PHP exposes libcurl options through curl_setopt() and curl_setopt_array(). CURLOPT_USERAGENT writes the HTTP User-Agent request header for that cURL transfer, while CURLOPT_RETURNTRANSFER keeps the response available to PHP instead of printing it directly.

Use a truthful identifier for the spider instead of copying a browser string to bypass filters. Many sites use robots policy, rate limits, and log analysis around the user agent, so include a stable product name and a contact or information URL when the crawler will request pages outside the application's own systems.

Steps to change PHP cURL spider User-Agent:

  1. Create a local endpoint that prints the received User-Agent header.
    echo-user-agent.php
    <?php
    header('Content-Type: text/plain');
    echo 'Received User-Agent: ' . ($_SERVER['HTTP_USER_AGENT'] ?? 'none') . PHP_EOL;

    The local endpoint gives a private proof target before the spider requests production pages.

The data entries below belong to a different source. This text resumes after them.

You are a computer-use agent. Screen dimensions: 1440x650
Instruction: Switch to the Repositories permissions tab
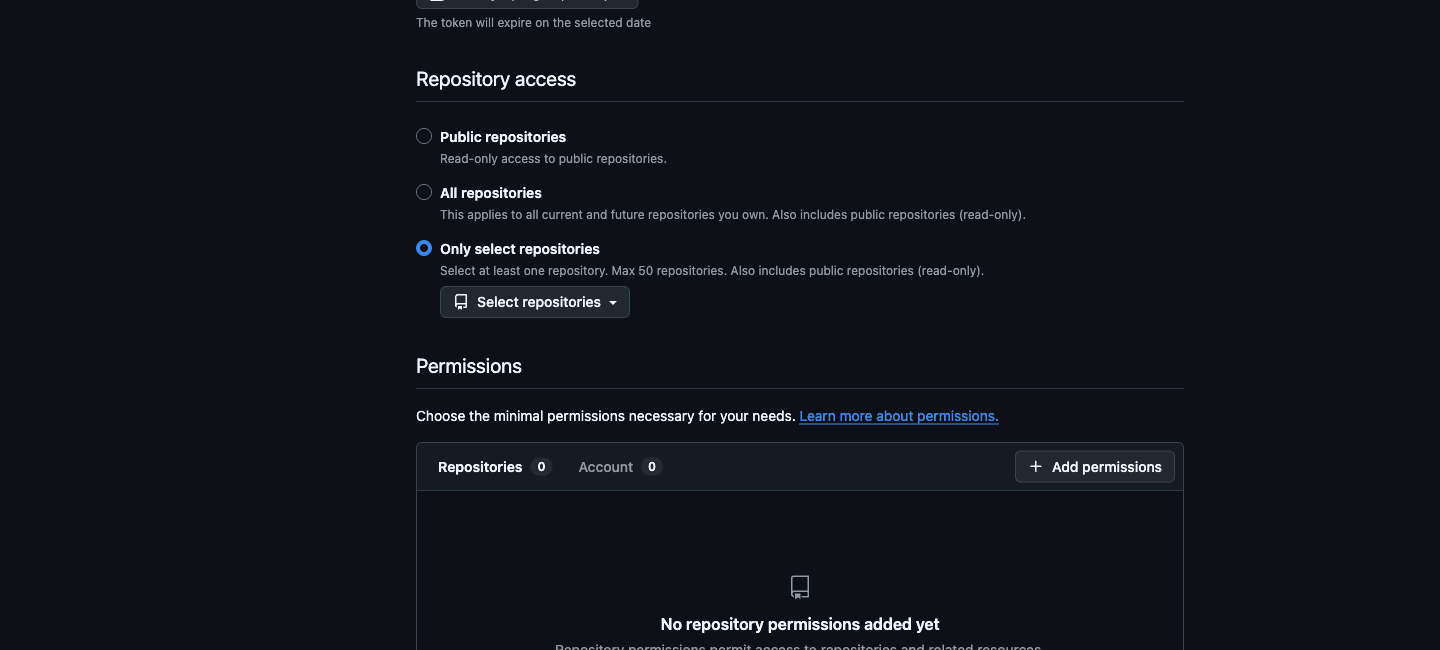494,467
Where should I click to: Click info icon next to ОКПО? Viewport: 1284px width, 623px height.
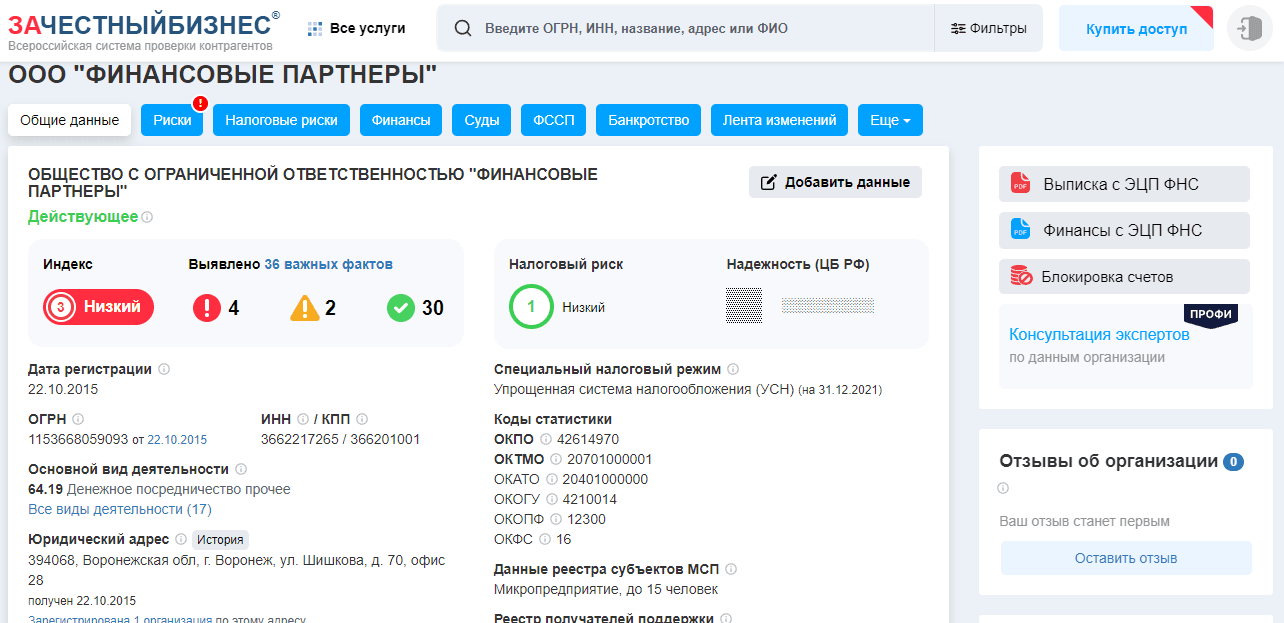[546, 439]
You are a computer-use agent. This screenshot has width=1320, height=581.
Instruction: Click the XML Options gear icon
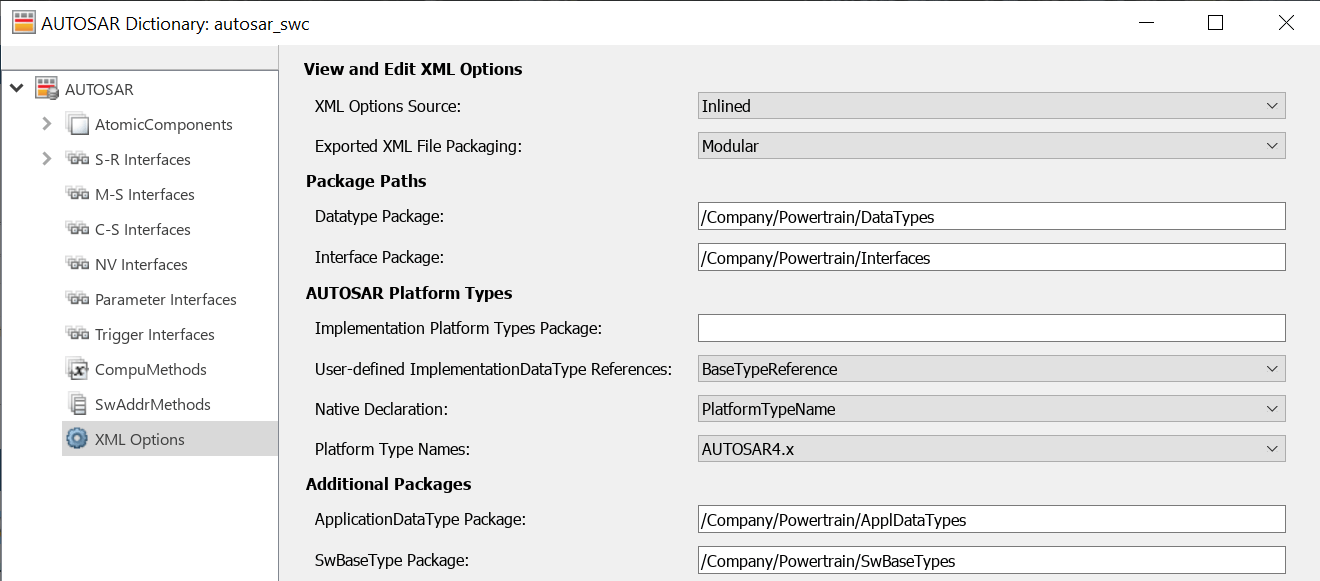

  2. Start PHP's built-in server for the test endpoint in a second terminal.
    $ php -S 127.0.0.1:8080 -t .

    Keep this terminal open until the verification request finishes, then stop it with Ctrl+C.

  3. Create the spider request script with CURLOPT_USERAGENT set before curl_exec().
    spider.php
    <?php
    $url = $argv[1] ?? 'https://www.example.com/';
    $userAgent = 'ExampleSpider/1.0 (+https://www.example.com/bot)';
     
    $curl = curl_init($url);
    curl_setopt_array($curl, [
        CURLOPT_RETURNTRANSFER => true,
        CURLOPT_USERAGENT => $userAgent,
        CURLOPT_TIMEOUT => 10,
    ]);
     
    $response = curl_exec($curl);
    if ($response === false) {
        fwrite(STDERR, curl_error($curl) . PHP_EOL);
        curl_close($curl);
        exit(1);
    }
     
    $status = curl_getinfo($curl, CURLINFO_HTTP_CODE);
    curl_close($curl);
     
    echo "HTTP status: {$status}" . PHP_EOL;
    echo $response;

    Replace ExampleSpider/1.0 and the contact URL with the spider's real name, version, and information page.

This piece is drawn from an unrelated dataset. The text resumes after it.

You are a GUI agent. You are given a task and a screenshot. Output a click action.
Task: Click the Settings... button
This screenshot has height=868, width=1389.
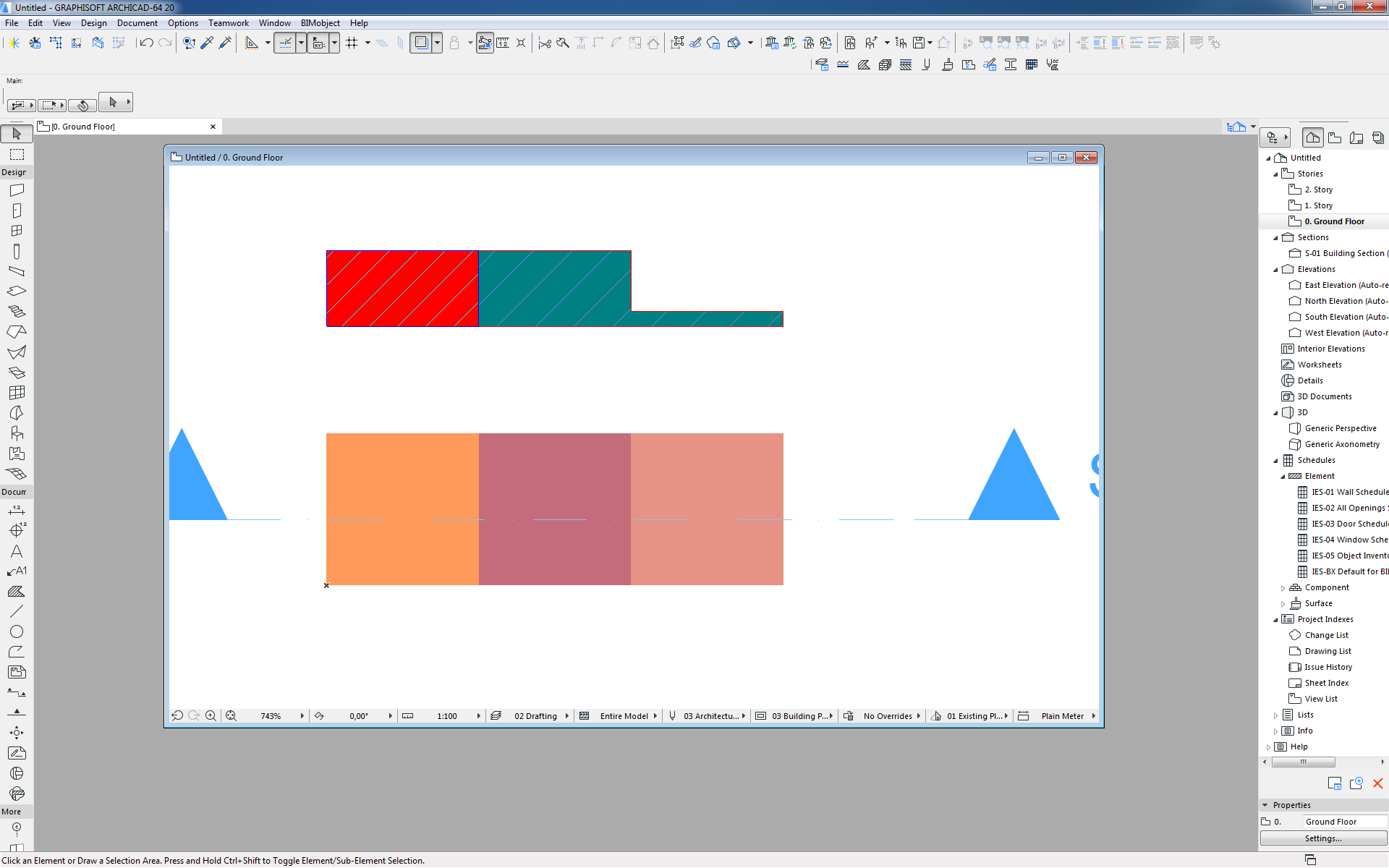coord(1322,838)
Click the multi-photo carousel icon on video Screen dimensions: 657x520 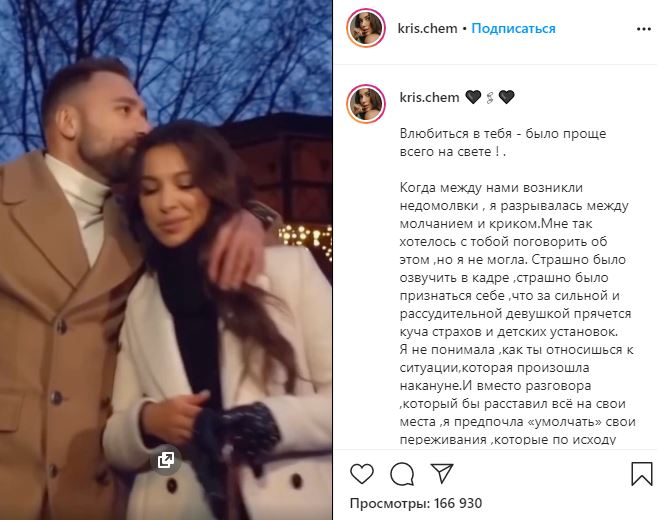point(166,460)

  4. Run the spider script against the local endpoint.
    $ php spider.php http://127.0.0.1:8080/echo-user-agent.php
    HTTP status: 200
    Received User-Agent: ExampleSpider/1.0 (+https://www.example.com/bot)
  5. Use the same script against the real target after the header check passes.
    $ php spider.php https://www.example.com/

    Do not use a browser User-Agent string to hide automated traffic. Some sites treat misleading crawler identifiers as abusive behavior and may block the client.